Abstract
BACKGROUND
“BEEP-BEEP SIM” prepares medical students to be paged for on-call situations. The innovation is a hybrid between an escape game and low-fidelity simulation.
An escape game is a team-based activity where a group works together to solve a series of puzzles in order to escape a room, under a time limit. In “BEEP-BEEP SIM", students are tasked with solving puzzles in 6 different rooms to successfully pass/complete those rooms. A game can be considered to have four aspects: goal, rules, feedback system, and voluntary component. In “BEEP-BEEP SIM”, the goal is to solve clinical puzzles. The rule is for students to work on puzzles together, using resources as required. The feedback is built-in by having answers unlock locks. The voluntary component is that the 6 rooms can be completed in any order.
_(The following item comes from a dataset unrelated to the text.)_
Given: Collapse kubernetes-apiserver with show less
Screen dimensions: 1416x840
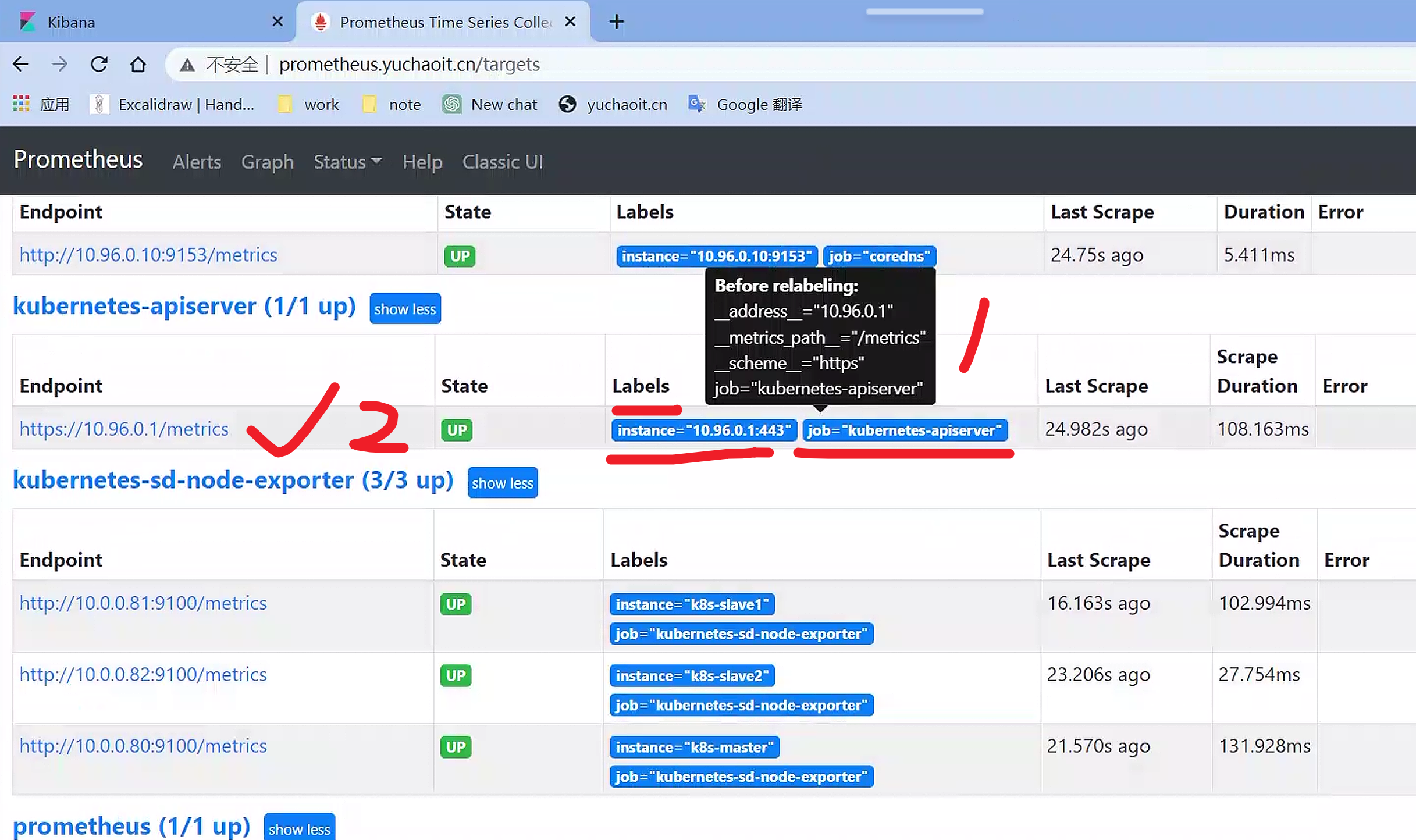Looking at the screenshot, I should (405, 309).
A low-fidelity approach to simulation involves using lower-tech strategies to simulate physical, emotional, and conceptual realism. “BEEP-BEEP SIM” uses inexpensive locks and boxes to facilitate the activity and a digital projector to display puzzles. Physically, learners move room-to-room to simulate being on-call. Emotionally, students face time-pressures when solving clinical issues. Conceptually, students review on-call topics.
“BEEP-BEEP SIM” is grounded in the self-determination theory, which posits that learner motivation requires the needs of competence, autonomy, and relatedness met. Competence is achieved through puzzle participation, choice in the order to complete rooms embraces autonomy, and student collaboration promotes relatedness.
OBJECTIVE
To pilot an educational model that combines escape game elements with low-fidelity simulation to fulfill specific learning objectives, drawing on strategies of gamification and repetition, while motivating learners through the self-determination theory.
DESCRIPTION OF THE INNOVATION
5 teams of 3-5 students (n=20) piloted “BEEP-BEEP SIM”. Teams completed 6 rooms in any order. Each room contained 4 puzzles related to a single on-call clinical topic. If teams exceeded 10-minutes for a room, a facilitator assisted. Solving 4 puzzles (exposure #1 to curricular content) enabled unlocking of a room’s box. Each box contained a summary card of teaching points for that room, which students reviewed (exposure #2). Once all 6 rooms were completed, students were debriefed in the debrief room; this included a verbal quiz to promote retrieval of learned content (exposure #3) and an instructor-facilitated summary to reiterate learning points (exposure #4).
IMPACT
The average learner-reported confidence (n=20) in learning objectives for Hyperkalemia (2.24 to 4.02), Chest Pain (3.46 to 4.46), Hyperglycemia (2.86 to 3.98), Agitation (2.39 to 4.34), Fall (2.81 to 4.14), and Fever (2.81 to 3.96) significantly increased pre- vs post-session (all p<0.001, 1-tail repeated-measures t-test). “BEEP-BEEP SIM” was reported as “fun”, “interactive”, “engaging”, “low stakes”, and “high-yield”. On a scale of “not useful” (0) to “very useful” (2), students (n=19) rated gamification 1.89/2.00 and the 4-time exposure repetition design 1.92/2.00.
“BEEP-BEEP SIM” improves learner confidence, with advantages of being relatively low-cost and portable. This educational model may be adapted for training in any field, and has interdisciplinary potential, as objectives and associated puzzles are easily customizable.